= Robert Helps =

American composer and pianist

Robert Eugene Helps (b. Passaic, New Jersey, United States, September 23, 1928; d. Tampa, Florida, United States, November 24, 2001) was an American pianist and composer.

==Career==

Helps studied at the universities of Columbia (1947–49) and Berkeley (1949–51) He was one of the most distinguished pupils of Abby Whiteside and perhaps the most well-known practitioner of her theories of rhythm and of a technique directed from the humerus rather than the fingers. He studied composition with Roger Sessions, who exerted a strong influence on his career, and whose music he often performed and recorded. He cultivated a lifelong interest for Frédéric Chopin's Études as well as Leopold Godowsky's Studies on Chopin's Études which informed both his piano playing and his composition.

Helps taught piano at the New England Conservatory of Music, the San Francisco Conservatory of Music, Princeton University, Stanford University, the University of California, Berkeley, and the Manhattan School of Music, and the University of South Florida. At the end of his life he divided his time between the San Francisco Conservatory of Music and the University of South Florida. When in California he resided in Berkeley, a city with which he felt a strong affinity.

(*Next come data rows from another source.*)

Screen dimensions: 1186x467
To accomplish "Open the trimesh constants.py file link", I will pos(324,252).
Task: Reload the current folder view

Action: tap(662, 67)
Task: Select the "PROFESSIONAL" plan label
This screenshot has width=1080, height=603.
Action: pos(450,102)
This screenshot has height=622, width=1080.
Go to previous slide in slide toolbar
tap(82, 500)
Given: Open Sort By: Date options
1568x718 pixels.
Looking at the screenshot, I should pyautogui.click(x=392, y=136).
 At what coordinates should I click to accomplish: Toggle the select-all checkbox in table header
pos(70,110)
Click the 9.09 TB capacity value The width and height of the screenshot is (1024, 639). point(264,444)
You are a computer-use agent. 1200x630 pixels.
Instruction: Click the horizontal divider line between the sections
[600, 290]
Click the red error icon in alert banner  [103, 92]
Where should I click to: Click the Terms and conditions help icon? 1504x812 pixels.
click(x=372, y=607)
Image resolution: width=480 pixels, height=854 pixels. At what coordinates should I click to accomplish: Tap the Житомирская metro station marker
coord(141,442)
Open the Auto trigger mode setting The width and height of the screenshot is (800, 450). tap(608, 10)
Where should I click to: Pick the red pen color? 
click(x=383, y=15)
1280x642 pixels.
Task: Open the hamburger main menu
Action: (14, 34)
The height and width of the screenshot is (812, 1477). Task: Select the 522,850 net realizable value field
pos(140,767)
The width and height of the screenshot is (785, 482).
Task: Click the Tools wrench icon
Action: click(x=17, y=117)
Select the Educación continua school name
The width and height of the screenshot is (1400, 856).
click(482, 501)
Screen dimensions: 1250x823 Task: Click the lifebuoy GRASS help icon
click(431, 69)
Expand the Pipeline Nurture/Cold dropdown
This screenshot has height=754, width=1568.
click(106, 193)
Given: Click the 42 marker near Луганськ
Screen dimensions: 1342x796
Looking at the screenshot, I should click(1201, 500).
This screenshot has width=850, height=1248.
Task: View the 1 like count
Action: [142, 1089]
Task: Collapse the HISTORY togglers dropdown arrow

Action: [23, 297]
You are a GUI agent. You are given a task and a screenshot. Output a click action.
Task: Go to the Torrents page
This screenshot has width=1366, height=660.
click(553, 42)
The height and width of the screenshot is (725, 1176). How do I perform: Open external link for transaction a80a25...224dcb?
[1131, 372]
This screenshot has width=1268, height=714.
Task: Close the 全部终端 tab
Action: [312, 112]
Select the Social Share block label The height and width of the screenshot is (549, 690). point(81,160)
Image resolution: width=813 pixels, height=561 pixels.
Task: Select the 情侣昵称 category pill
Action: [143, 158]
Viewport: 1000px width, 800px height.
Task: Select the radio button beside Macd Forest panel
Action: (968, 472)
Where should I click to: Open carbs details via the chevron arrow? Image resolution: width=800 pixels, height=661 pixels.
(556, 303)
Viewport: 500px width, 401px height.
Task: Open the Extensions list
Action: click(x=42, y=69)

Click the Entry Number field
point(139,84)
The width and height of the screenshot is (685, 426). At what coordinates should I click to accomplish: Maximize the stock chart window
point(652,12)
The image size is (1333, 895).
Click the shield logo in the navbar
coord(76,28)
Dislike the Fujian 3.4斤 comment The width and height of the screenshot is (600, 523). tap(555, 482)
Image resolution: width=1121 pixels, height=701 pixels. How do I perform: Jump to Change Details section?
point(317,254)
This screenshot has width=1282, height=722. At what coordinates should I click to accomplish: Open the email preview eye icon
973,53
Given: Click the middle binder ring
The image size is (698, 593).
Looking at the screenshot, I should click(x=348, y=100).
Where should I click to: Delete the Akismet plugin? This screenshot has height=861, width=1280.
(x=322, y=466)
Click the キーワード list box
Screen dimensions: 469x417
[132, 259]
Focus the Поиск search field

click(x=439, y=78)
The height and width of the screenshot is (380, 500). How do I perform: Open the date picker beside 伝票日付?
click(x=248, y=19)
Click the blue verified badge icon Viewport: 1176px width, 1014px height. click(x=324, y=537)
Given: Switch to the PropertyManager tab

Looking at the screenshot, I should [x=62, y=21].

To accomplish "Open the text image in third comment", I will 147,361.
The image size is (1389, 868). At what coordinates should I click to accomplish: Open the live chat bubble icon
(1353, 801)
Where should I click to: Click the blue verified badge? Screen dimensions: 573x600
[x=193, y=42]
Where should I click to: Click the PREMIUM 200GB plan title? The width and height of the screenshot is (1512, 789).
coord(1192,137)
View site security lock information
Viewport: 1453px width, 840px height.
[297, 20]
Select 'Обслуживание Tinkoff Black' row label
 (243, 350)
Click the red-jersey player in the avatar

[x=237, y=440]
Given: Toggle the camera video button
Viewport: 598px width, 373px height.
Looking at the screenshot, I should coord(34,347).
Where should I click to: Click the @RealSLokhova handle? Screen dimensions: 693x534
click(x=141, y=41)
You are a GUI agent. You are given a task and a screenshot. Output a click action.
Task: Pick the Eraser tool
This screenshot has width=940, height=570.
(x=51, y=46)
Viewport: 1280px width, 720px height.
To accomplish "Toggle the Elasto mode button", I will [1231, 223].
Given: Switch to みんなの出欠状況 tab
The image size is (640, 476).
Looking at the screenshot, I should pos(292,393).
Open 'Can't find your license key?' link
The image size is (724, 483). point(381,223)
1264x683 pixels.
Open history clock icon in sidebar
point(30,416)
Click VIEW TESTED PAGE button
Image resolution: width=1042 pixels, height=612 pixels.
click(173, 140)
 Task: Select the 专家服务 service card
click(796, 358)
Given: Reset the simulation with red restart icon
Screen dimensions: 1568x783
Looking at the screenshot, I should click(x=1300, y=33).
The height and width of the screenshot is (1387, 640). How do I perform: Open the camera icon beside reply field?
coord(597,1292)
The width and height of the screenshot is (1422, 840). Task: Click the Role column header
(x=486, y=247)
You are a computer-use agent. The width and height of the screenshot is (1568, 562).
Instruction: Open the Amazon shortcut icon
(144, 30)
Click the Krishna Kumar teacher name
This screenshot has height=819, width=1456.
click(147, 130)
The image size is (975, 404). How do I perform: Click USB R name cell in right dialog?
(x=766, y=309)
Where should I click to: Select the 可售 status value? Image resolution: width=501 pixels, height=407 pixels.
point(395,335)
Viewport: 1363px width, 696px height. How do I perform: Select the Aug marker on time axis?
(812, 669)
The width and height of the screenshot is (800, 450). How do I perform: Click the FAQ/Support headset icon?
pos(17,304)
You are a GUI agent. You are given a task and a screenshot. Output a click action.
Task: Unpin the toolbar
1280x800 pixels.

==Awards and recognition==

Helps was a recipient of awards from the National Endowment for the Arts, the Guggenheim Foundation, and the Ford Foundation. In 1976 he received an Academy Award from the American Academy of Arts and Letters. His music has been released on the Naxos, CRI, Desto, and Albany labels.

The University of South Florida's Special Collections holds the Robert Helps Archive. The university also sponsors a Robert Helps Festival and awards an annual Robert Helps Prize for young composers.